I designed the site and the underlying database and content management application, and have spent much of the past week dealing with the many inevitable gremlins we discovered in its first week of operation. I’m bracing myself for another week of 12-hour days.
In addition to material produced by its own staff, the web site is publishing stories produced by other students for two newspapers, the midmarket London Planet and the broadsheet London Globe. This gives us a large talent pool to draw on. Here are some highlights to keep you busy while this blog is on semi-hiatus:
- Globe editor Gill Murdoch looks at how post-traumatic stress disorder affects Northern Ireland paramilitaries and the difficulty they have getting treatment.
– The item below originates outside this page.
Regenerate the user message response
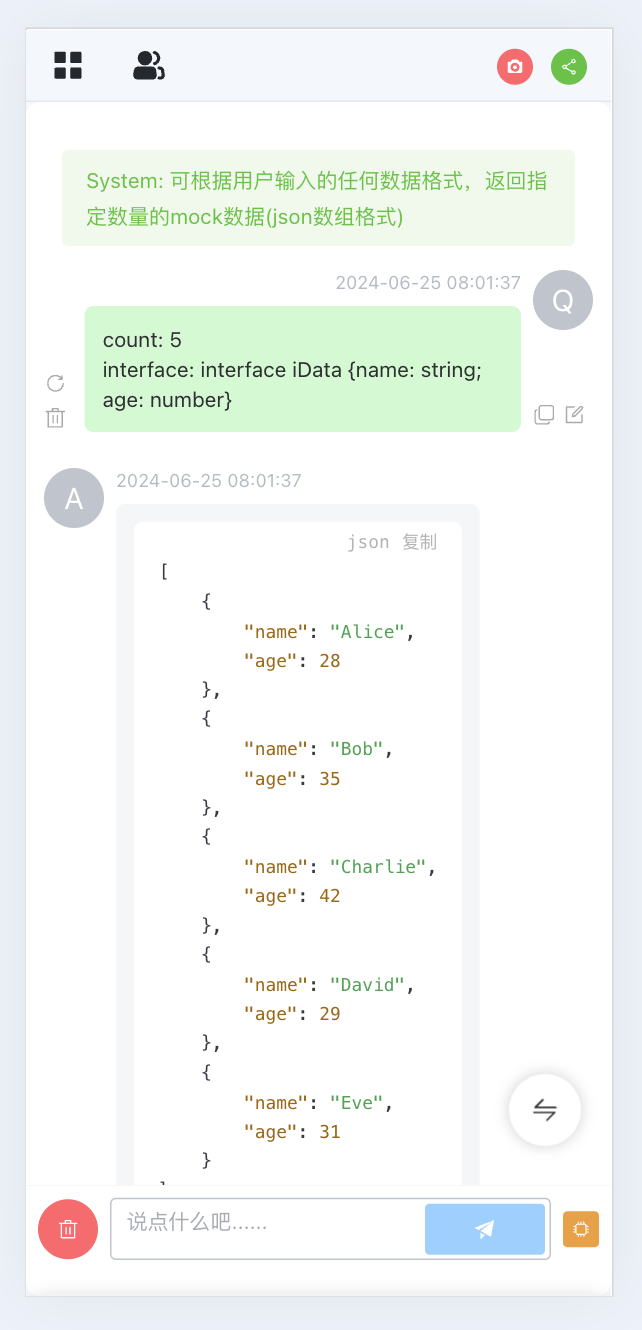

- Spencer Anderson about how construction work for the 2008 Beijing Olympics has left thousands of people homeless.
- The extremely over-qualified editor-in-chief of Metrovox, Ali Amar (who also runs Morocco’s Le Journal Hebdomadaire), snooped around the allegedly reformed Finsbury Park Mosque — and had a run-in with the police for his trouble. The Finsbury Park story hasn’t been published yet, but earlier in the week, Amar wrote a piece about Kuwaiti suffragettes.
- Lucie Tvaruzkova interviews Chelsea goalkeeper Petr Cech.
- Ruth Hetherington conducts interviews with holders of odd jobs in London, including a 23-year-old Brazillian who holds a sign on Oxford Street, sometimes for nine hours on end.
- Indians around the world are outraged by the Indian government’s decision that the country’s first Formula 1 driver can’t display a design based on the Indian flag on his helmet, writes Rashi Khilnani.
Rashi also reviewed the Afghan Kitchen restaurant in Islington, where you really should go to eat. The pumpkin is amazing.